▸ 設問
**1)** 出典にある「多和田はドイツ語をツェランの詩から学んだという。」という文を英語に訳しなさい。
**2)** 出典のうち、「世界文学の旗手とツェラン研究の第一人者による「注釈付き翻訳小説」。」という語句を含むところから始まり「多和田葉子の中にあるような。」で終わる部分を、一字も変えずに書き写しなさい。

▸ 出典
• • • • • • •

コロナ禍のベルリン。若き研究者のパトリックはカフェで、ツェランを愛読する謎めいた中国系の男性に出会う。
〝死のフーガ〟〝糸の太陽たち〟〝子午線〟……2人は想像力を駆使しながらツェランの詩の世界に接近していく。
世界文学の旗手とツェラン研究の第一人者による「注釈付き翻訳小説」。

日本人作家だと思っていた多和田葉子がドイツ語で書いた作品が翻訳されるという。文学の越境もここまで来ているのだった。日本文学どうのこうのなんて彼女の前ではどうでもいいのかもしれない。だがはたしてそうでもなさそうなのは、やはり多和田葉子の母語としての日本語、それも漢字が随分と影響を与えているようなのである。そのへんの解説は翻訳者の関口裕昭に詳しい。一つは漢字が表意文字であるからその形から言葉を発想する仕組みが多和田葉子の中にあるような。

なぜ、多和田葉子がツェランか?それは多和田葉子がドイツ語で書いているから。多和田はドイツ語をツェランの詩から学んだという。日本に留学してくる人が漫画で日本語を学ぶとか、そういうパターンだと思う。

• • • • • • •

▸ 与えられたデータ
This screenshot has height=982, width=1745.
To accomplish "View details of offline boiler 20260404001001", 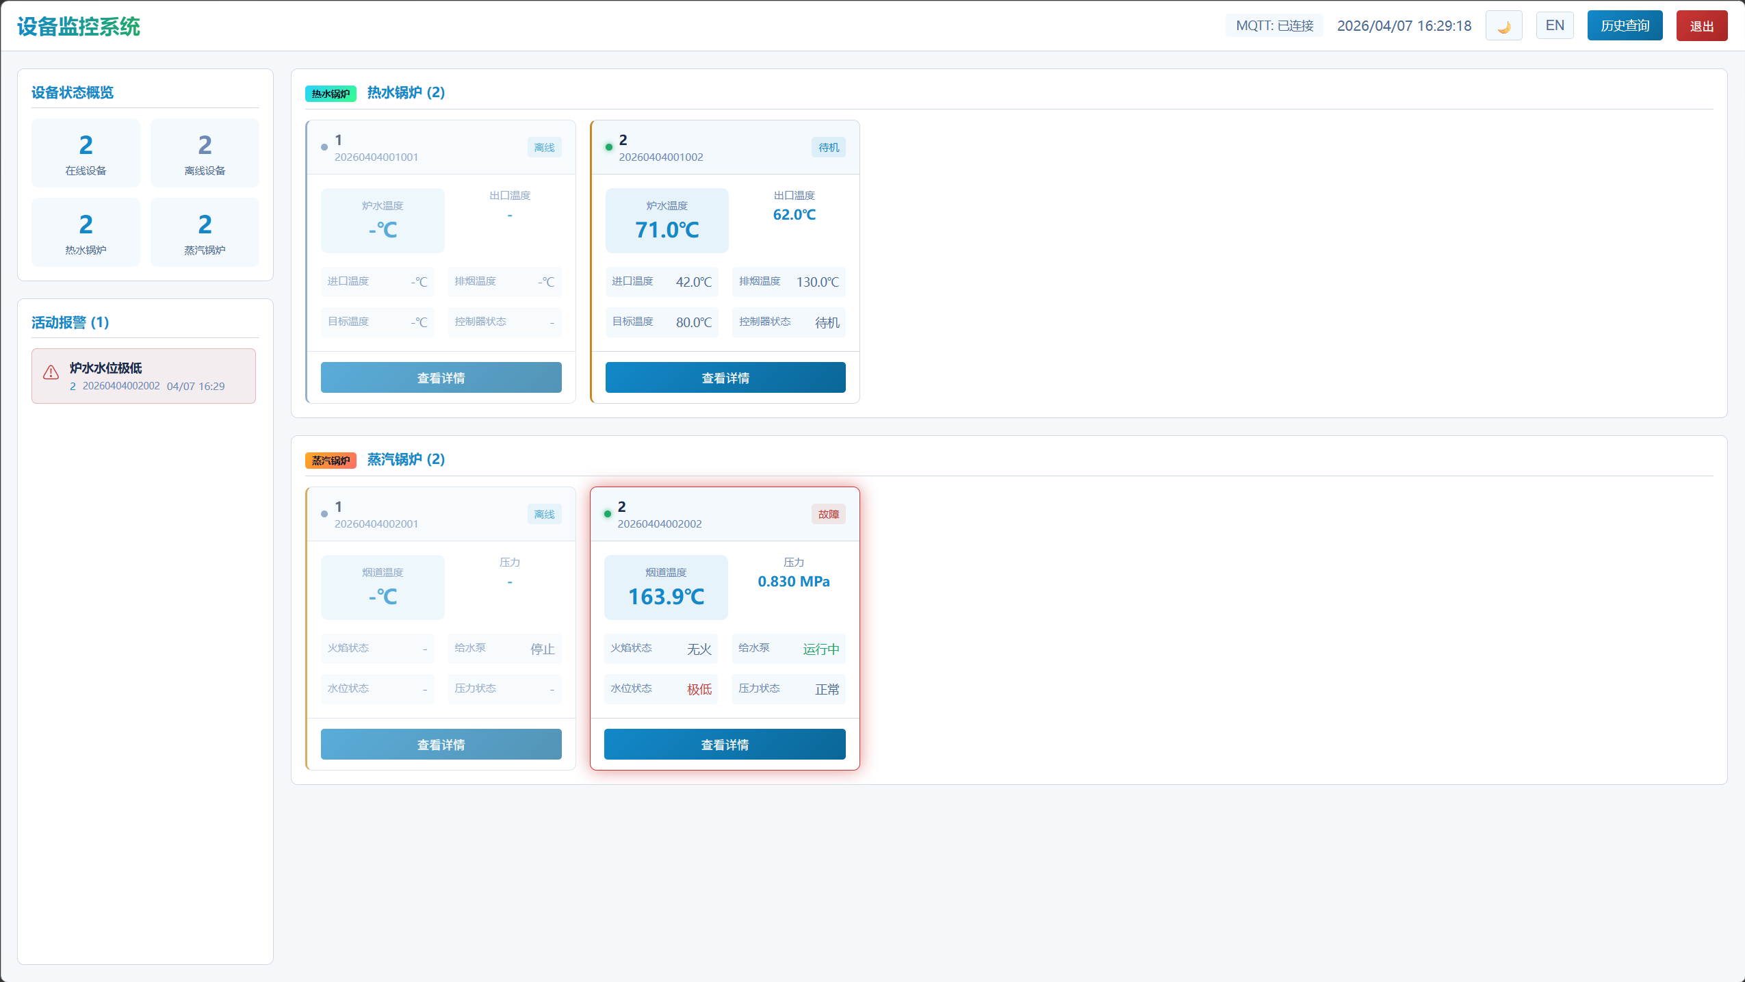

• • • • • • •

▸ 解答
**1)** Tawada is said to have learned German from Celan's poems.

**2)**
世界文学の旗手とツェラン研究の第一人者による「注釈付き翻訳小説」。

日本人作家だと思っていた多和田葉子がドイツ語で書いた作品が翻訳されるという。文学の越境もここまで来ているのだった。日本文学どうのこうのなんて彼女の前ではどうでもいいのかもしれない。だがはたしてそうでもなさそうなのは、やはり多和田葉子の母語としての日本語、それも漢字が随分と影響を与えているようなのである。そのへんの解説は翻訳者の関口裕昭に詳しい。一つは漢字が表意文字であるからその形から言葉を発想する仕組みが多和田葉子の中にあるような。